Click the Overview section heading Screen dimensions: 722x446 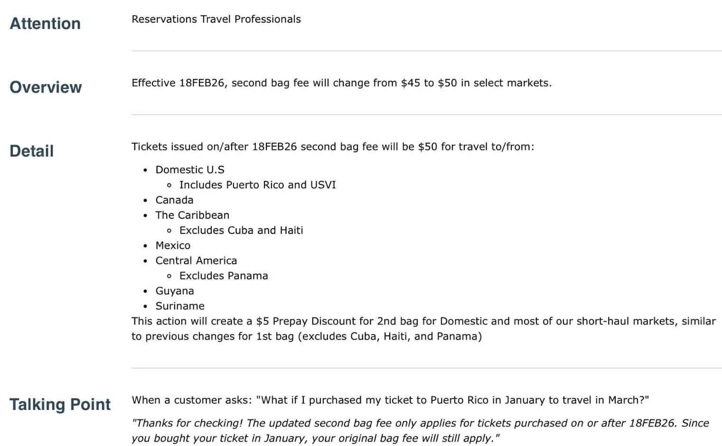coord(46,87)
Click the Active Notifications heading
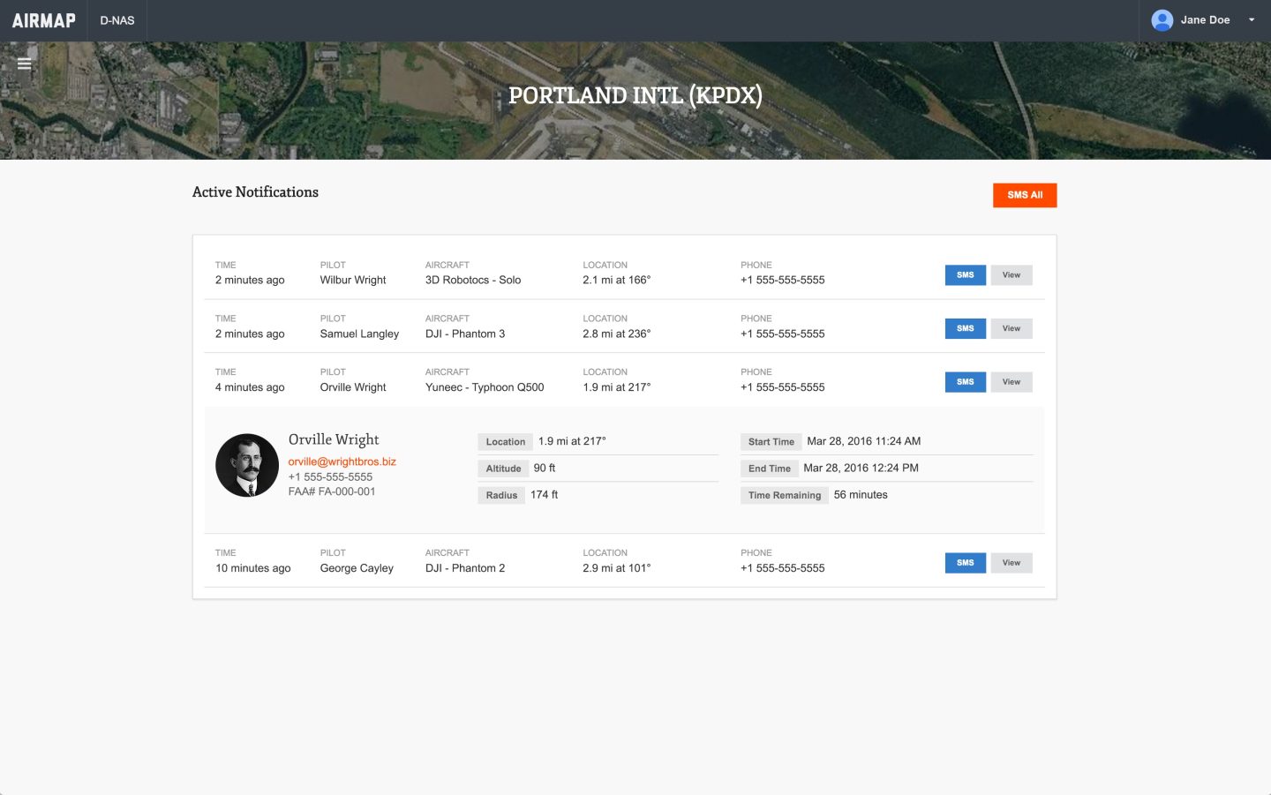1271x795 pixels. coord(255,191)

------------

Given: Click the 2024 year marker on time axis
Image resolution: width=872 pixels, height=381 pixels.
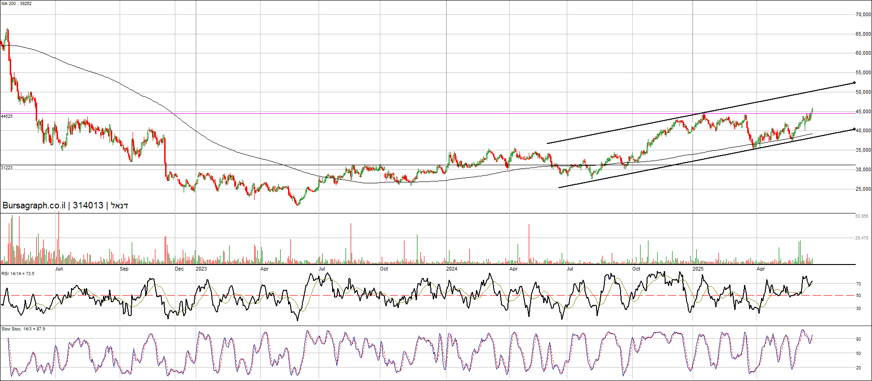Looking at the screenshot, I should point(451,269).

------------

VOTRE OBJECTIF. Veuillez modifier les lignes en commençant par celle qui contient "Given: Click the" et en allant jusqu'à celle qui contient "Looking at the" : remplacez "time axis" par "timeline" sans rien changer d'autre. Laissez les images de côté dans votre réponse.

RÉPONSE.
Given: Click the 2024 year marker on timeline
Image resolution: width=872 pixels, height=381 pixels.
Looking at the screenshot, I should point(451,269).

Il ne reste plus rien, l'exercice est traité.